Thai Green Curry is a delicious and aromatic dish that combines a variety of flavors and ingredients. Here’s a basic recipe to get you started:
For the Green Curry Paste:
- 2-3 fresh green Thai chilies (adjust to your spice preference)
- 2 shallots, chopped
- 3-4 cloves of garlic, minced
- 1 stalk lemongrass, finely sliced (only the tender inner part)
- 1 thumb-sized piece of ginger, peeled and sliced
- 1 thumb-sized piece of galangal or ginger, peeled and sliced
- 1 teaspoon ground coriander
- 1/2 teaspoon ground cumin
- 1/2 teaspoon shrimp paste (optional)
- Zest from 1 lime
- 1 tablespoon cilantro stems, chopped
- 1 tablespoon vegetable oil
For the Green Curry:
- 2 tablespoons vegetable oil
- 2-3 tablespoons green curry paste (adjust to taste)

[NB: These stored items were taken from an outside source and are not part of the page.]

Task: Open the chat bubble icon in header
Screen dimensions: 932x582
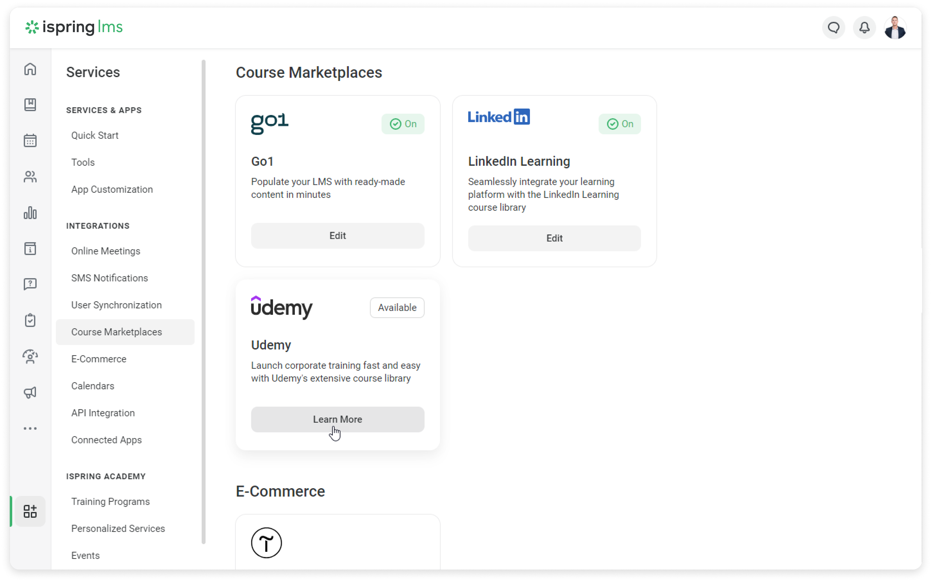Action: coord(833,28)
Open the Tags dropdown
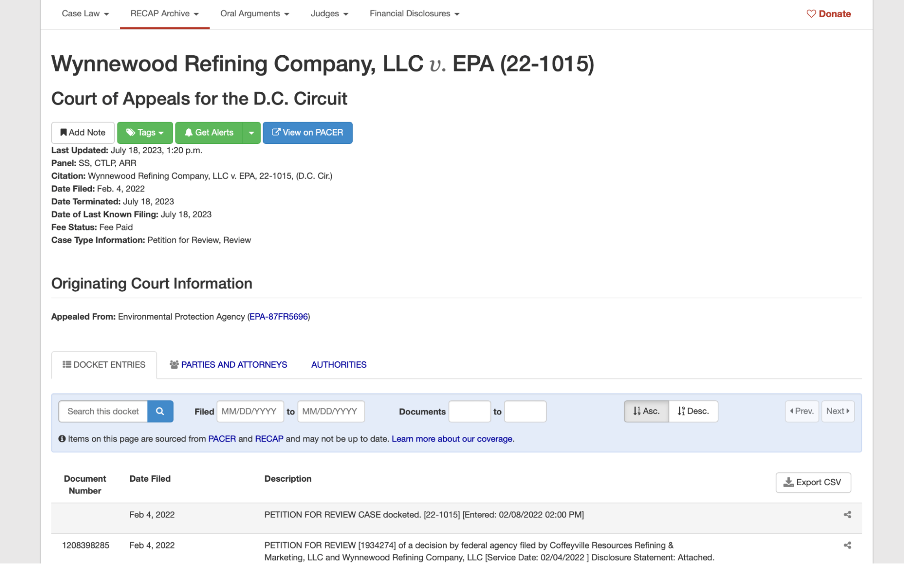The width and height of the screenshot is (904, 564). 145,133
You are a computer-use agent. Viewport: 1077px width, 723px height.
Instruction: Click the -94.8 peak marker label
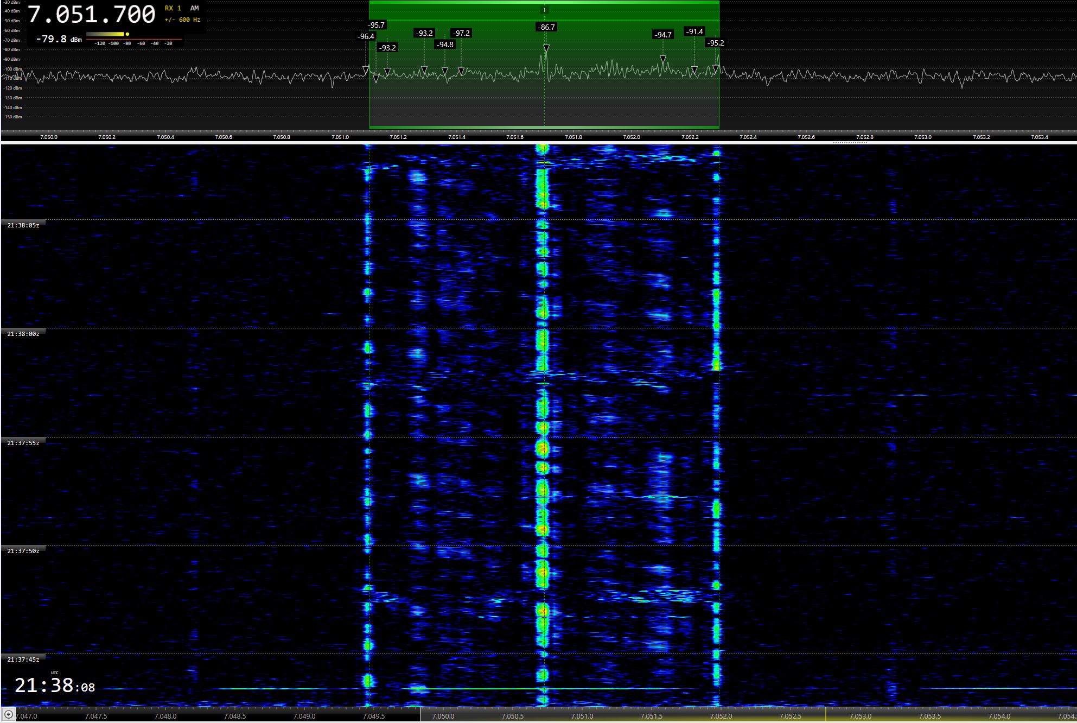point(445,45)
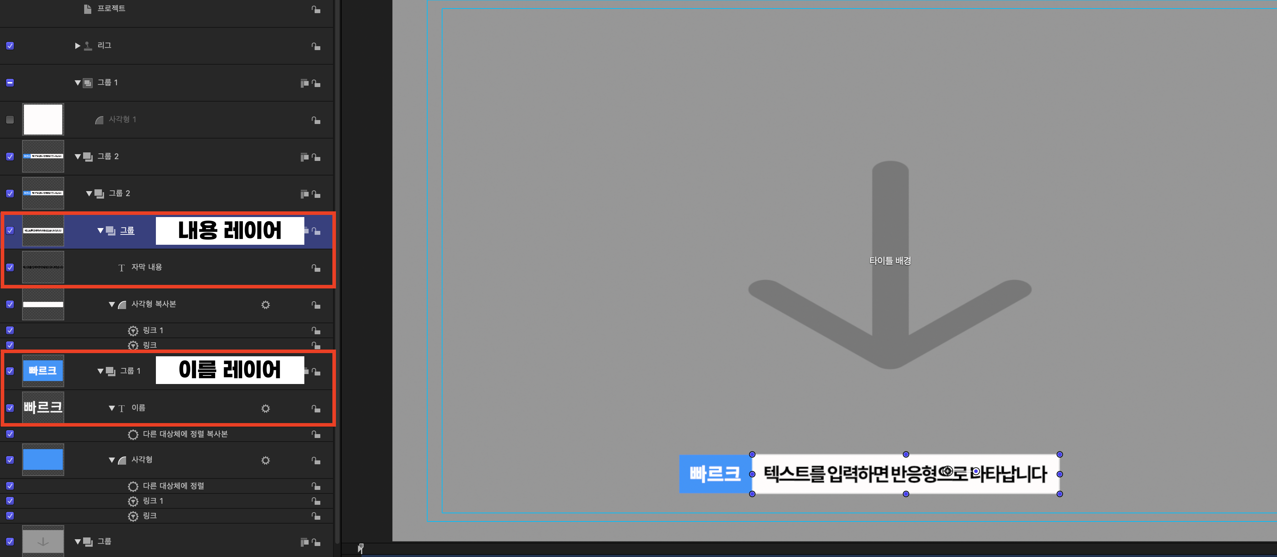Image resolution: width=1277 pixels, height=557 pixels.
Task: Click the 빠르크 blue group thumbnail
Action: pos(43,371)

- 1 can (13.5 oz) coconut milk (use more if desired)
- 1 cup mixed vegetables (such as bell peppers, zucchini, eggplant, and bamboo shoots)
- 1 lb (450g) protein of your choice (chicken, shrimp, tofu, etc.), sliced
- 2 kaffir lime leaves, torn into pieces (optional)
- 1 tablespoon fish sauce (or soy sauce for a vegetarian option)
- 1 teaspoon sugar
- Thai basil leaves, for garnish
- Lime wedges, for serving
- Cooked jasmine rice, for serving
- Prepare the Green Curry Paste:
- In a mortar and pestle or a food processor, combine all the green curry paste ingredients.
- Pound or process until you get a smooth paste. If using a food processor, you may need to scrape down the sides a few times.
- Cook the Curry:
- In a large pan or wok, heat the vegetable oil over medium heat.
- Add the green curry paste and sauté for a couple of minutes until fragrant.
- Add the Protein:
- Add the sliced protein (chicken, shrimp, tofu, etc.) to the pan and stir-fry until it’s cooked and slightly browned.
- Add the Vegetables:
- Add the mixed vegetables to the pan and stir-fry for a few minutes until they start to soften.
- Add the Coconut Milk:
- Pour in the coconut milk and stir to combine with the ingredients in the pan.
- Season the Curry:
- Add torn kaffir lime leaves, fish sauce (or soy sauce), and sugar. Stir well to incorporate the flavors.
- Let the curry simmer for about 10-15 minutes, allowing the flavors to meld and the vegetables to cook through.
- Taste and Adjust:
- Taste the curry and adjust the seasoning by adding more fish sauce, sugar, or curry paste if desired.
- Serve the Thai Green Curry over cooked jasmine rice.
- Garnish with fresh Thai basil leaves and a squeeze of lime juice.
Enjoy your homemade Thai Green Curry! Remember that you can adjust the spiciness and ingredients to suit your preferences.